- [PAGE EXCERPT]:
Probabilities in a frequentist framework are about average occurrences of events in a hypothetical series of repetitions of those events. Imagine you observe a volcano for a long period of time. The number of times the volcano erupts within that time tells us the frequency of occurrence of the event of volcanic eruption. In other words, it tells us its (frequentist) probability. In the Bayesian framework, probabilities are about the level of (un)certainty that an event will occur at any specific time given certain conditions. This is probably the way we normally think about probabilities: like in the weather forecast, if somebody tells you tomorrow it will rain with a probability of 85%, you intuitively know that it is very likely that it will rain tomorrow although it is not certain. In the context of research, a frequentist probability tells you the probability of obtaining the same result again and again given an imaginary series of replications of the study that generated that probability. On the other hand, a Bayesian probability tells you the probability of your hypothesis given the results of your study and your prior beliefs.

Bayesian inference approaches are now gaining momentum in many fields, including linguistics. The main advantage of Bayesian inference is that it allows researchers to answer research questions in a more straightforward way, using a more intuitive take on uncertainty and probability than what frequentist methods can offer. Bayesian inference is based on the concept of updating prior beliefs in light of new data. Given a set of prior probabilities and observations, Bayesian inference allows us to revise those prior probabilities and produce posterior probabilities. This is possible through the Bayesian interpretation of probabilities in the context of Bayes’ Theorem, which takes the name from Rev. Thomas Bayes (1701–1771).

In simple conceptual terms, the Bayesian interpretation of Bayes’ Theorem states that the probability of a hypothesis \(h\) given the observed data \(d\) is proportional to the product of the prior probability of \(h\) and the probability of \(d\) given \(h\).

\[ P(h|d) \sim P(h) \cdot P(d|h) \]

The prior probability \(P(h)\) represents the researcher’s beliefs towards \(h\). These beliefs can be based on expert knowledge, previous studies or mathematical principles.

Let’s see a practical example of Bayesian updating based on the “globe-tossing” scenario described in McElreath (2020), Ch 2 (originally from Gelman, Nolan, and Nolan (2011)). Imagine holding a small globe that represents Earth. You want to know what fraction of its surface is covered by water. To estimate this, you adopt a simple method: toss the globe into the air, and when you catch it, note whether the spot under your right index finger is water (W) or land (L). Then toss it again and repeat. This process produces a sequence of observations. For example, the first nine outcomes might be: WLWWWLWLW. In this sequence, six outcomes are water and three are land. We call this sequence the data, i.e. \(d\). What we are trying to estimate here is the true proportion of water.

- [WRITTEN INSTRUCTION A]:
In the excerpt on Bayesian inference, how many outcomes in the nine-toss globe sequence are water?
The text and the records have no connection to each other.

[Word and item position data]
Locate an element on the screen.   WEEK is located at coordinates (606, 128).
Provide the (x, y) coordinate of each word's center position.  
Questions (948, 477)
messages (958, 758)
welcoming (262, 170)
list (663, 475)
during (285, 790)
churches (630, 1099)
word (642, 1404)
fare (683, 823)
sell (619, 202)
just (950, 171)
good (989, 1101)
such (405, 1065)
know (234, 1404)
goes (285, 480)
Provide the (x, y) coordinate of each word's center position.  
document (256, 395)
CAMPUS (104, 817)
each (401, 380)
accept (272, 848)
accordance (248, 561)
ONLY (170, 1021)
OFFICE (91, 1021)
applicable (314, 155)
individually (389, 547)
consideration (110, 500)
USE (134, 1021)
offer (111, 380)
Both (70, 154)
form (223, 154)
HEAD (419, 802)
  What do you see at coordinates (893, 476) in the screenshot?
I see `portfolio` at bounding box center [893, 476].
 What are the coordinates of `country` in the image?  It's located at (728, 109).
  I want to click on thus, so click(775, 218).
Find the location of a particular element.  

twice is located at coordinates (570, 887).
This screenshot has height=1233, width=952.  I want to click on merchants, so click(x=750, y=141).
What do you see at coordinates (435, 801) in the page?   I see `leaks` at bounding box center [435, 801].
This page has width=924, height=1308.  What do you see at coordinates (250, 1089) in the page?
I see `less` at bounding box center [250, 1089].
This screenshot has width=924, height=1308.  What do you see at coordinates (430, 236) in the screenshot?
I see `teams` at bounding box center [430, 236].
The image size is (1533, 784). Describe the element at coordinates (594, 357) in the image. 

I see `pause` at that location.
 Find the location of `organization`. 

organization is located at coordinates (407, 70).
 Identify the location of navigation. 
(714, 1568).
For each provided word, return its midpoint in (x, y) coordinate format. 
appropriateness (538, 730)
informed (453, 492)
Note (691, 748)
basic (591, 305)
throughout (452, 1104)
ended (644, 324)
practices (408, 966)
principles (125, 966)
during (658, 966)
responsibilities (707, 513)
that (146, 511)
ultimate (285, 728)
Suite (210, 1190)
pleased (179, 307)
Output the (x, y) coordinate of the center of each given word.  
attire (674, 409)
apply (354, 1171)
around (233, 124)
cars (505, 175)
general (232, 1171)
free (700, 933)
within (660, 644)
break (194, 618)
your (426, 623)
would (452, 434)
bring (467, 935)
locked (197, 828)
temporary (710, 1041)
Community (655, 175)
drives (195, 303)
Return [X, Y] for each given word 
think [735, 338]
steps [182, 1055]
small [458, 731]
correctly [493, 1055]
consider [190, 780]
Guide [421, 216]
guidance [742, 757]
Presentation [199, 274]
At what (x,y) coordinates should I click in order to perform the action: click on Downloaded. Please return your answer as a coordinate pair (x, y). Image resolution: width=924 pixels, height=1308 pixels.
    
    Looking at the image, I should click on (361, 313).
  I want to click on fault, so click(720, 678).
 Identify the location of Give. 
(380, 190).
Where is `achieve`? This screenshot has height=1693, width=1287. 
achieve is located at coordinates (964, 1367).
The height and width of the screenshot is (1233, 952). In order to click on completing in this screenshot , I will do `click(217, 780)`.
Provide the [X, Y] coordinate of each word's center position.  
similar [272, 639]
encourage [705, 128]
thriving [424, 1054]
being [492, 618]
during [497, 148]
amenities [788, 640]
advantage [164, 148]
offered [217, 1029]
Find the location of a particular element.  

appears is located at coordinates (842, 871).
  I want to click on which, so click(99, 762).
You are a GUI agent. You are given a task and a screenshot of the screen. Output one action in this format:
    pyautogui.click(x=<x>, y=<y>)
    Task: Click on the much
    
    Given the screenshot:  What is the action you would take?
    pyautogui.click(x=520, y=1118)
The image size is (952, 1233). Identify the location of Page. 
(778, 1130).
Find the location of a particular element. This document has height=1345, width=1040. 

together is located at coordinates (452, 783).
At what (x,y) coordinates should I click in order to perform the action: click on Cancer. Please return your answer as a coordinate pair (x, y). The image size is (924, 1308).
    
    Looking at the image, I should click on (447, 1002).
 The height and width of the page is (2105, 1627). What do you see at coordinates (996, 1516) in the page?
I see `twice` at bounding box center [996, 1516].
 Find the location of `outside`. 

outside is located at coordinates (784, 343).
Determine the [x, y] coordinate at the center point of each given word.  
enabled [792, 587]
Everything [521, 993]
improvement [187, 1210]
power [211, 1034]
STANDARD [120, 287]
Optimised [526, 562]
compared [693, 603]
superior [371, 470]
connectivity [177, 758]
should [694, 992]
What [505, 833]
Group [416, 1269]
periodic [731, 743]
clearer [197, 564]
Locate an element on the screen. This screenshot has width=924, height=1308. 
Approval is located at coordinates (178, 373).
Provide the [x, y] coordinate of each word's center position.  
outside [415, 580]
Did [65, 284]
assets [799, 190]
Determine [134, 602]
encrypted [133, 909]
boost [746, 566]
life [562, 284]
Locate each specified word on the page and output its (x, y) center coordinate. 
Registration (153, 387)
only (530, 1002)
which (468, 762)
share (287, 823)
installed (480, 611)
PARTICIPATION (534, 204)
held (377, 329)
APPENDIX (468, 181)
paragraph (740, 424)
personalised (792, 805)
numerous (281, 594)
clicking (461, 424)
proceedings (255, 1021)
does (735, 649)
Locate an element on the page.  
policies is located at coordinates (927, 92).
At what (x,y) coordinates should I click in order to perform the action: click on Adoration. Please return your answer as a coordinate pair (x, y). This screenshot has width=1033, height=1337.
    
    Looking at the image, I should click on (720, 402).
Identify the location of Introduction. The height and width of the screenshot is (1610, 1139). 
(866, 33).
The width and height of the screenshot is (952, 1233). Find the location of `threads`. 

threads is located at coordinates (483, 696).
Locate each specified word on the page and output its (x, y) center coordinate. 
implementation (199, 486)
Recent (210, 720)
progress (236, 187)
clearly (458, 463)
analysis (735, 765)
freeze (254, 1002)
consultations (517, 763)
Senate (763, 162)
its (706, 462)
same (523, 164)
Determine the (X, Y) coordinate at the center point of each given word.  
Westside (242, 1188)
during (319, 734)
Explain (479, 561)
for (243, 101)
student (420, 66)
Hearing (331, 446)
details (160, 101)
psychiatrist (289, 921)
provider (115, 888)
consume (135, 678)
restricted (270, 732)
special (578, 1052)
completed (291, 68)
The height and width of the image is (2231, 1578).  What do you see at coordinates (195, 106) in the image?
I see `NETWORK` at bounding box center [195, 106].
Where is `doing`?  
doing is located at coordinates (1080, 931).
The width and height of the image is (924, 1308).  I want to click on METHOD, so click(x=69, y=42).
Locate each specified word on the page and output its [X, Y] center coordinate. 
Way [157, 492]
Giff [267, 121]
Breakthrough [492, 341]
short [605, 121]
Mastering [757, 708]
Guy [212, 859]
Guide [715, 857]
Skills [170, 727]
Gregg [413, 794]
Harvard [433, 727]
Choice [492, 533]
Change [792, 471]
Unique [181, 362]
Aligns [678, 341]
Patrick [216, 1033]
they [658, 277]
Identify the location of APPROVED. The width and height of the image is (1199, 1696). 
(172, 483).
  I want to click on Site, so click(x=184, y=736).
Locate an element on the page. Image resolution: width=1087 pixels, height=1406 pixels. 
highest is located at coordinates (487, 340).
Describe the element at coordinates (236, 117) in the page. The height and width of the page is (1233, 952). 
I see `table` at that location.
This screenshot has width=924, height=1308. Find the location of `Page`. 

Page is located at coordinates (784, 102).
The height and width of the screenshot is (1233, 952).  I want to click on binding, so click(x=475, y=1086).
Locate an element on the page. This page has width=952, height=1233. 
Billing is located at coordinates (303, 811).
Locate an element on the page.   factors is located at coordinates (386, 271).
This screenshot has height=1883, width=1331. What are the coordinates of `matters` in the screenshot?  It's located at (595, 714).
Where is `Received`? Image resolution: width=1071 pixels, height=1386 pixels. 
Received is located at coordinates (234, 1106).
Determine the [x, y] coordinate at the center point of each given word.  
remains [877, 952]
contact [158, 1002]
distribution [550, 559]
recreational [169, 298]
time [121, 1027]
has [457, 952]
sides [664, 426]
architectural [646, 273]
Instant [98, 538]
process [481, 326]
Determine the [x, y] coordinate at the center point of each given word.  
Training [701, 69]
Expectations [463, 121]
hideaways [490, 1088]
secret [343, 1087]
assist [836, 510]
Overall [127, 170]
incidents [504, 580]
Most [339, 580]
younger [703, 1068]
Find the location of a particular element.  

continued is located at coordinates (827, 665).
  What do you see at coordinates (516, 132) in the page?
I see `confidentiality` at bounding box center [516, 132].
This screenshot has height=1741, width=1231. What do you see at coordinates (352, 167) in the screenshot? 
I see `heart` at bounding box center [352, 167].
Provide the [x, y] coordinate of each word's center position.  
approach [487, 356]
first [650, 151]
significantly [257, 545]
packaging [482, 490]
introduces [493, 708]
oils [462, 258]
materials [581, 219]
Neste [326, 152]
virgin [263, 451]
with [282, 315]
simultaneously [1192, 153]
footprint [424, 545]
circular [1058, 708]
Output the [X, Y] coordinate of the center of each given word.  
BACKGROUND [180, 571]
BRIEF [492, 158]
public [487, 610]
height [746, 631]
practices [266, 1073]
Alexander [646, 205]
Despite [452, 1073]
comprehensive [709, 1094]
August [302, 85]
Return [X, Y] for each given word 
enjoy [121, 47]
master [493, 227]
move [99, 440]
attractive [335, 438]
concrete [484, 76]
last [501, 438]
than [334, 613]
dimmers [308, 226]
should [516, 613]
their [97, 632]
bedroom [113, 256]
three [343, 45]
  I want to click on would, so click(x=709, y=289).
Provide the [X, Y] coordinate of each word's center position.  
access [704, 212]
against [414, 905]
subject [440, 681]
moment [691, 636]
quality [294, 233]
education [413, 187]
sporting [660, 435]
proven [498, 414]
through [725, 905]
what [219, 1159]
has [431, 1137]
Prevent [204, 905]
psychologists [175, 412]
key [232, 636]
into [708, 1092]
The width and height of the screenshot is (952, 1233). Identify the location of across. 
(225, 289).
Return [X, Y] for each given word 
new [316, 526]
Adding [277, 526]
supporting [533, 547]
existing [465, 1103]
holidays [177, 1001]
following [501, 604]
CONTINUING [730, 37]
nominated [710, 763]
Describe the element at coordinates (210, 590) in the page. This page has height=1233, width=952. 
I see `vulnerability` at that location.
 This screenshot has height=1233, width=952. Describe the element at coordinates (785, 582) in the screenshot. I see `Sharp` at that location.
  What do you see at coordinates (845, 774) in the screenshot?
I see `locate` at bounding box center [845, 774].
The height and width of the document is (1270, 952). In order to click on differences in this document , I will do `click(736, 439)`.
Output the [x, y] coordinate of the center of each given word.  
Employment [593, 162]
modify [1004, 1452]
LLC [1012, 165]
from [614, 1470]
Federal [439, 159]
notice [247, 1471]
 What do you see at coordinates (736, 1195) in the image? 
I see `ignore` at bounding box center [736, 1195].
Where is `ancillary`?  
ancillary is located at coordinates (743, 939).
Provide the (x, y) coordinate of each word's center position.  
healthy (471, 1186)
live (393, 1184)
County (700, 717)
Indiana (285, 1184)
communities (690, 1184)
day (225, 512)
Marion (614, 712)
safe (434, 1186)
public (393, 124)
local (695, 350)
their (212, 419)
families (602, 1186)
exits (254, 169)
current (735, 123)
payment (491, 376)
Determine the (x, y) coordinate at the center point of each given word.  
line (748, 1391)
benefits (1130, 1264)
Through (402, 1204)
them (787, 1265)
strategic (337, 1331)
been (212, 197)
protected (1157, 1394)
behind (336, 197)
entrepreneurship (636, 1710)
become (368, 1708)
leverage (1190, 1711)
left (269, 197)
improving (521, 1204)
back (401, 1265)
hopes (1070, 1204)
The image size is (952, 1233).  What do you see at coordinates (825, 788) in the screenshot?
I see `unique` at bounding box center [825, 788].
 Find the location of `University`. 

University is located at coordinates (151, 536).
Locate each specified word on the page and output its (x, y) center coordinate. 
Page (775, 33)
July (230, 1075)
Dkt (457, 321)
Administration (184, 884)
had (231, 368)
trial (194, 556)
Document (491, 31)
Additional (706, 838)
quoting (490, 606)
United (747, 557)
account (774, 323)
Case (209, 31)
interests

- [WRITTEN INSTRUCTION B]:
Copy the lines of the records word for word, starting at the line that contains "clearer [197, 564]" and ending at the line that contains "Looking at the image, I should click on (720, 402).".

- [FULL SOLUTION A]:
Six

- [FULL SOLUTION B]:
clearer [197, 564]
Locate an element on the screen. This screenshot has width=924, height=1308. 
Approval is located at coordinates (178, 373).
Provide the [x, y] coordinate of each word's center position.  
outside [415, 580]
Did [65, 284]
assets [799, 190]
Determine [134, 602]
encrypted [133, 909]
boost [746, 566]
life [562, 284]
Locate each specified word on the page and output its (x, y) center coordinate. 
Registration (153, 387)
only (530, 1002)
which (468, 762)
share (287, 823)
installed (480, 611)
PARTICIPATION (534, 204)
held (377, 329)
APPENDIX (468, 181)
paragraph (740, 424)
personalised (792, 805)
numerous (281, 594)
clicking (461, 424)
proceedings (255, 1021)
does (735, 649)
Locate an element on the page.  
policies is located at coordinates (927, 92).
At what (x,y) coordinates should I click in order to perform the action: click on Adoration. Please return your answer as a coordinate pair (x, y). This screenshot has width=1033, height=1337.
    
    Looking at the image, I should click on (720, 402).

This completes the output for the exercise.